§ Activity: All lines from the one including "Given: Open Skunk Mom's avatar in top post" to the bottom of the entries below should be repeated exactly, both ends kept.

§ Information:
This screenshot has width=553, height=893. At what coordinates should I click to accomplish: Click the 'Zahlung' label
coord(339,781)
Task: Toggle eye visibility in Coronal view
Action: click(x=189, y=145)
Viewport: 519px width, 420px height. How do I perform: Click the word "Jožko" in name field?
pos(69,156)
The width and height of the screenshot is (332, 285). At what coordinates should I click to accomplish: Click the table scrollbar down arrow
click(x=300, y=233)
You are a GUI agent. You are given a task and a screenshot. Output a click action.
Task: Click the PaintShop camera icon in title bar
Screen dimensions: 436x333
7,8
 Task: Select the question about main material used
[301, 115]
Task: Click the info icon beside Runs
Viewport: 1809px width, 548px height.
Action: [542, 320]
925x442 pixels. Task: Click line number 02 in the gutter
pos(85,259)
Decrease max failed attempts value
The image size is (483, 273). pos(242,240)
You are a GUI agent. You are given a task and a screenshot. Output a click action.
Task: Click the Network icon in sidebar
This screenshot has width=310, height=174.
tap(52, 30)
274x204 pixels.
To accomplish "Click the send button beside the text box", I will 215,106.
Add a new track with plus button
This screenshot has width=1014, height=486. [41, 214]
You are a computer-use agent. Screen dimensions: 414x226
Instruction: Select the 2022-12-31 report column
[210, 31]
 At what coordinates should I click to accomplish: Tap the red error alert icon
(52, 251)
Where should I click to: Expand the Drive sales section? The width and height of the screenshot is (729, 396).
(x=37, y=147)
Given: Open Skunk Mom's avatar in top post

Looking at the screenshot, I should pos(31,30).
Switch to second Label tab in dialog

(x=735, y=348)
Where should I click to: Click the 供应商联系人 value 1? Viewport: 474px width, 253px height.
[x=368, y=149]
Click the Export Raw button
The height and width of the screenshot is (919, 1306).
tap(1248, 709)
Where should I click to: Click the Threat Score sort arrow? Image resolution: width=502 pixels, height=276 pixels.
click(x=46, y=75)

§ Output of the task:
Given: Open Skunk Mom's avatar in top post

Looking at the screenshot, I should pos(31,30).
Switch to second Label tab in dialog

(x=735, y=348)
Where should I click to: Click the 供应商联系人 value 1? Viewport: 474px width, 253px height.
[x=368, y=149]
Click the Export Raw button
The height and width of the screenshot is (919, 1306).
tap(1248, 709)
Where should I click to: Click the Threat Score sort arrow? Image resolution: width=502 pixels, height=276 pixels.
click(x=46, y=75)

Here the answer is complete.